In the book A Wrinkle in Time, Meg, Charles, and Calvin end up in Camazotz to save Meg and Charles' father (I forget his name atm, sadly). The see that EVERY SINGLE CHILD on a city street is bouncing a ball identical to every other ball on the street in the exact same way, except for one child. They are ostracized and shunned, and we even see later that this same child is being forced to bounce a ball just like the other children had, but is screaming in pain every time it bounces.

There are some things in life you have to accept if you wish to continue along certain paths. If you wish to learn math, often you have to accept that something is true and learn to see how that is. Sometimes we are blessed with insight and can see why, while we are learning. I know we are able to know some things before we learn them in this life because we already knew them.

In order to change, you have to be willing to be led to, and accept a power higher than your own. If you do not, then you are always going to be limited by what you are actually able to accomplish on your own.

For me, I am so grateful that I am able to get help, above and beyond my abilities. In some areas I have very great talents. In some I am woefully inadequate. If we were left to ourselves, we could never accomplish things beyond what we are capable.

These are things I know are true. I seek no arguments or debates, not because I claim something foolish like I can't be wrong, but rather because every other person in this life can choose for themselves what they want to think or feel, even if it seems impossible. This is simply how to change what you think cannot be changed in ourselves. It is always our choice. I would be a fool to claim that the blood paid for that was not for that exact reason.

[Responding to your second post smithey] Charisma is simply the fact that someone understands and works with socially approved ways of interacting with others in such as way as to successfully encourage what they want. It is just another perspective that some have and some don't.

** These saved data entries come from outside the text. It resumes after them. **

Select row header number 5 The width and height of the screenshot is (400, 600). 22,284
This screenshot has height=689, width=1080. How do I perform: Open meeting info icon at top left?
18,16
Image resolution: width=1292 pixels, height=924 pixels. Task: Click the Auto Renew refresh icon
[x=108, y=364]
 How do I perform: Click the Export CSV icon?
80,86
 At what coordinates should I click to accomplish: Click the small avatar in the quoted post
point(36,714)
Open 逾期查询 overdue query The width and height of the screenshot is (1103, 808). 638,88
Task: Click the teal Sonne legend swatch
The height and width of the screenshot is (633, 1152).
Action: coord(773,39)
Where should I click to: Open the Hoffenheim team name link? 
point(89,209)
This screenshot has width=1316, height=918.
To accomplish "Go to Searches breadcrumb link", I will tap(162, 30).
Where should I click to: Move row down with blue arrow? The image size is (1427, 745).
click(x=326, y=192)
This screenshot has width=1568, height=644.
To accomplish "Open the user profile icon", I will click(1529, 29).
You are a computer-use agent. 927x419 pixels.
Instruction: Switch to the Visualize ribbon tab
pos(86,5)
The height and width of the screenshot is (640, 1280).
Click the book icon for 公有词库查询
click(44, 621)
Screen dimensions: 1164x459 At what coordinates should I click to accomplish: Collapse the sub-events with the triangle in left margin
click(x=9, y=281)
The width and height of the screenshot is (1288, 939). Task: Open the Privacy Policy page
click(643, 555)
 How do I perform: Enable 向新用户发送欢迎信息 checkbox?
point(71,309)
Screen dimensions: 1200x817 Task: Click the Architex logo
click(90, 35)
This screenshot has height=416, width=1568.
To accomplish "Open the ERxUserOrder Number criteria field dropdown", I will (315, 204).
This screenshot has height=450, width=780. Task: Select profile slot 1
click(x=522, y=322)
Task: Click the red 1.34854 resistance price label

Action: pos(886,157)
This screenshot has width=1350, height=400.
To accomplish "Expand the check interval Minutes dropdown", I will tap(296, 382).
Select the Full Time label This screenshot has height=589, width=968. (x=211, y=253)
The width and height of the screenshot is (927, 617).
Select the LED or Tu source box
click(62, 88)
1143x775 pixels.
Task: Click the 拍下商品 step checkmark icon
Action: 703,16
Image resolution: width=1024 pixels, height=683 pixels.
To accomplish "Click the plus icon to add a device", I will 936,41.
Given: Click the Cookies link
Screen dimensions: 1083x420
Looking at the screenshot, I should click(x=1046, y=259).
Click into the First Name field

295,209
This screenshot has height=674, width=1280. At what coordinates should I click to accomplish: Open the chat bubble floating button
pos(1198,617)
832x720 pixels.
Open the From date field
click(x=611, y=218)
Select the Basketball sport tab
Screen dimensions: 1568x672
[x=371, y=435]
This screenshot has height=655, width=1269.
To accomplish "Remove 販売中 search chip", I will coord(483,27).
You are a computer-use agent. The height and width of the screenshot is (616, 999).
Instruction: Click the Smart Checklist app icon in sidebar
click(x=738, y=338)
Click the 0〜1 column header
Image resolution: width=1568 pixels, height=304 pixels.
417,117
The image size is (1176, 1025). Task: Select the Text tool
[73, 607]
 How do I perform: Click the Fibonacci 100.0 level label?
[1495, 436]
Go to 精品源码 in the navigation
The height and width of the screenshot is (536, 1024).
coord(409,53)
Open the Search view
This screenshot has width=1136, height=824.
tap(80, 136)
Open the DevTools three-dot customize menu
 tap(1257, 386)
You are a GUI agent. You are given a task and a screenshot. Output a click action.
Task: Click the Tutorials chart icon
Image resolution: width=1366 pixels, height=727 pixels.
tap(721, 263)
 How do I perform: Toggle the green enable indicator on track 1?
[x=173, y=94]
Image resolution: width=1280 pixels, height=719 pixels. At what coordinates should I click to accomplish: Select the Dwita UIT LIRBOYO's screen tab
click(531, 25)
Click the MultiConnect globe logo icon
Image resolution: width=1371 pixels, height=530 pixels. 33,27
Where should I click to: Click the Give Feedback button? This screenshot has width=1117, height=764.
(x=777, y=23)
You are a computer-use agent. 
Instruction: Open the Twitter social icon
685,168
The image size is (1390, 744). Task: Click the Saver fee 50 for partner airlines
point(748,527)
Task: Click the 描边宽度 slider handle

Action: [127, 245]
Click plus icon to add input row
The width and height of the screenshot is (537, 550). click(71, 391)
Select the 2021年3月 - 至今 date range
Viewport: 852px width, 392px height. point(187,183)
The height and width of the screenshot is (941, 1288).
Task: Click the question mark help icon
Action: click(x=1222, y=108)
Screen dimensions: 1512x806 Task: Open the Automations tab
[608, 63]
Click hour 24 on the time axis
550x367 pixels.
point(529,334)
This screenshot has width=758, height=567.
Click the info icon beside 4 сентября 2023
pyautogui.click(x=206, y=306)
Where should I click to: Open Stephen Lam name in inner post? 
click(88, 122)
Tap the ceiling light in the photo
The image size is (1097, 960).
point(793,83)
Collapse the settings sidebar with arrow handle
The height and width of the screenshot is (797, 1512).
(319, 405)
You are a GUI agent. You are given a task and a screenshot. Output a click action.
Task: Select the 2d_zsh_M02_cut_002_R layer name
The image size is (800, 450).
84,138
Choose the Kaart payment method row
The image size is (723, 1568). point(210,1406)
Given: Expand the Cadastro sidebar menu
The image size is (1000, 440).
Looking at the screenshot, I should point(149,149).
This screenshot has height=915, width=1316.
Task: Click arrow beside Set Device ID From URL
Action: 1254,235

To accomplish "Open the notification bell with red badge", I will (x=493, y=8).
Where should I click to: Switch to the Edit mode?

As far as not wanting to kill those who do things  to children that should in no way be encouraged, but rather punished, let me ask you: would you want to be the kind of person who would NOT want to harm those who damaged those innocents? I am not saying you would harm them, nor to indulge your anger, but if you do not seek to understand and determine if if should be cultivated (it shouldn't, but DO NOT squelch it, simply get past it), then you will become someone you do not like. I would be more concerned that you were not someone who desired to be a good person if you didn't feel similarly.

Edit:
[To Fauch] That is why I was referring to a new perception or view that someone had not had before. You cannot force someone to see what they cannot see any more than you could successfully force someone who was a quadriplegic to simply get up and walk, and some things are not able to be seen by some because of assumptions or beliefs they hold.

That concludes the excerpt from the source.